Mohammad Zaidi Wins AHPBA Young Investigator Award
Mohammad Zaidi, MD, MS, received the Young Investigator Award at the 2019 Annual Meeting of Americas Hepato-Pancreato-Biliary Association for his presentation, "Intratumoral Interleukin-6 and Myeloid Cell Subsets within the Cholangiocarcinoma Tumor Microenvironment." Dr. Zaidi is a post-doctoral research fellow who works in the labs of Emory surgical oncologist-scientist Shishir Maithel, MD, and Emory cancer immunologist Gregory Lesinski, PhD, MPH. Dr. Maithel and Dr. Lesinski were Dr. Zaidi's mentors on the project.
The study was concerned with cholangiocarcinoma (CC), an aggressive cancer that begins in the bile ducts that is largely resistant to conventional therapy, and focused on the immune tumor microenvironment of the disease, or the immune cells that surround the tumor and how CC changes those cells so that it can grow and spread. In particular, Dr. Zaidi and his team hoped to determine the levels of interleukin-6 (IL-6), an immunomodulating agent that is secreted by CC, and how those levels corresponded to the infiltration of myeloid-derived suppressor cells (MDSCs), a heterogeneous population of cells that suppress T cell responses and can allow cancer to proliferate.

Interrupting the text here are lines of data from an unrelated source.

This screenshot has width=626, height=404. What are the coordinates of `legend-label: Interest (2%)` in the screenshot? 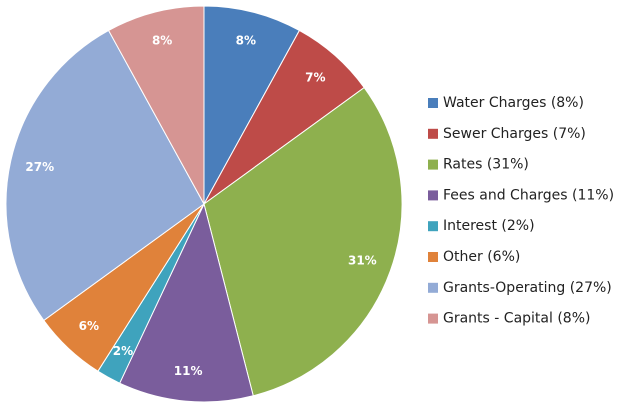 It's located at (489, 226).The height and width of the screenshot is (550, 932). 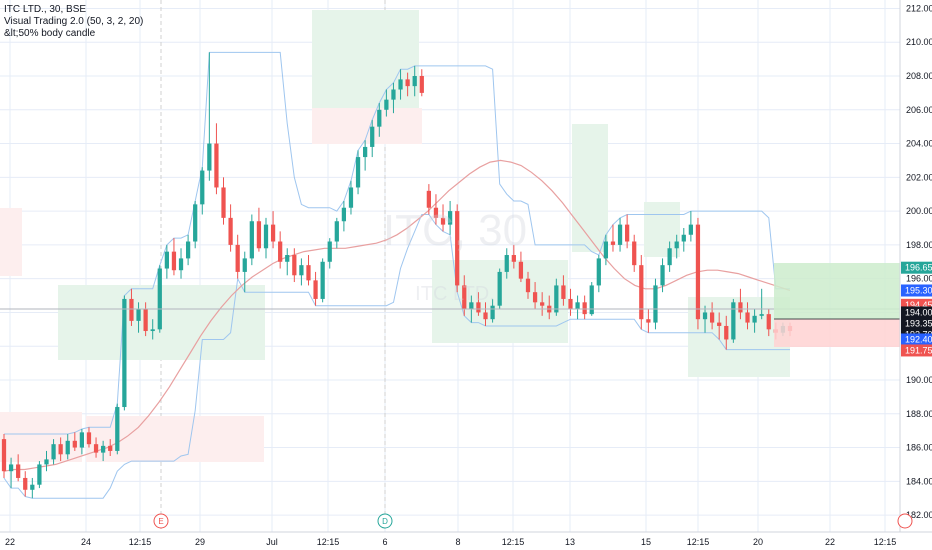 What do you see at coordinates (919, 481) in the screenshot?
I see `y-tick-label: 184.00` at bounding box center [919, 481]. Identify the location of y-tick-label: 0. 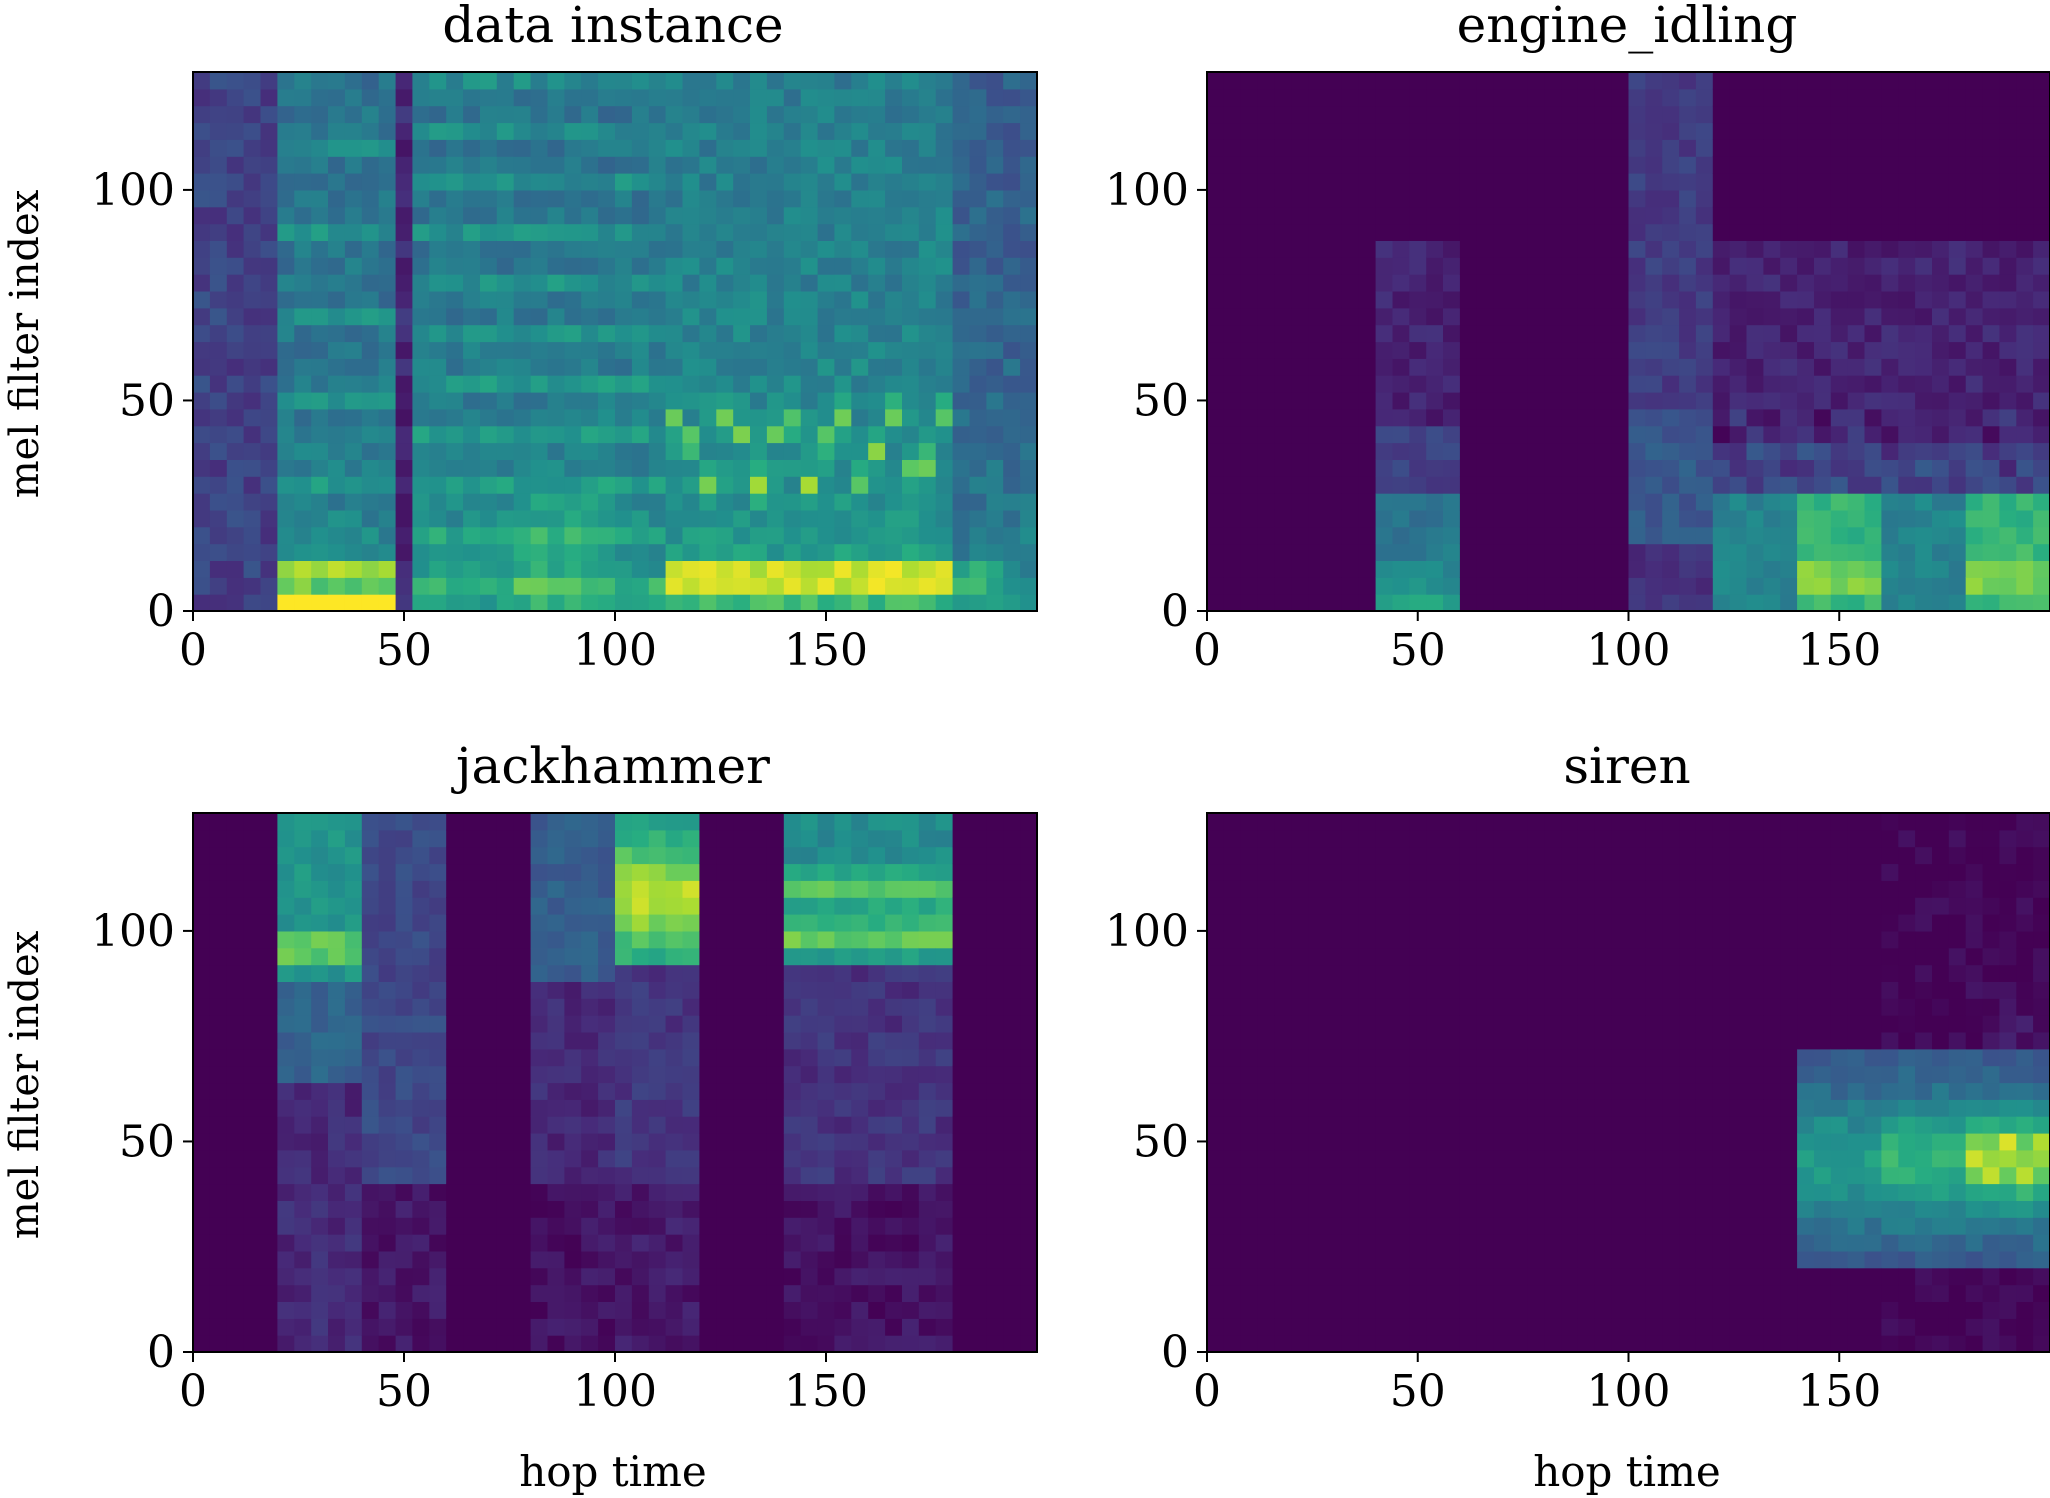
(1175, 612).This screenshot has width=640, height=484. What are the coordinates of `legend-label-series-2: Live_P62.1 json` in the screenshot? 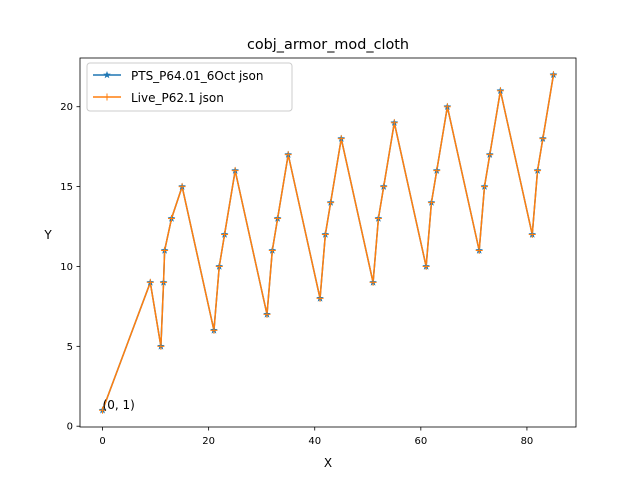 It's located at (178, 98).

To conduct the study, the investigators used human tissue samples from 69 patients who underwent curative-intent resection of CC from 2000-2015 to create a tissue microarray (TMA), an assemblage of tumor biopsy samples on microscopic slides for analysis. The slides were stained for IL-6, GM-CSF (another immunomodulatory cytokine secreted by CC), and surrogate markers for MDSCs, using immunofluorescent-labeled antibodies. Varying levels of IL-6, GM-CSF, and MDSCs were detected among patients.
Dr. Zaidi and his co-researchers concluded that the study methods provided reliable data, and that the inflammatory biomarkers and immune cell infiltration they observed showed that levels of IL-6 and GM-CSF appeared to correlate with surrogate MDSC mediation of immunosuppression in the tumor microenvironment. The team concurred that targeting IL-6 and/or GM-CSF using inhibitory agents could augment the efficacy of immunotherapy in treating CC, and merited further investigation.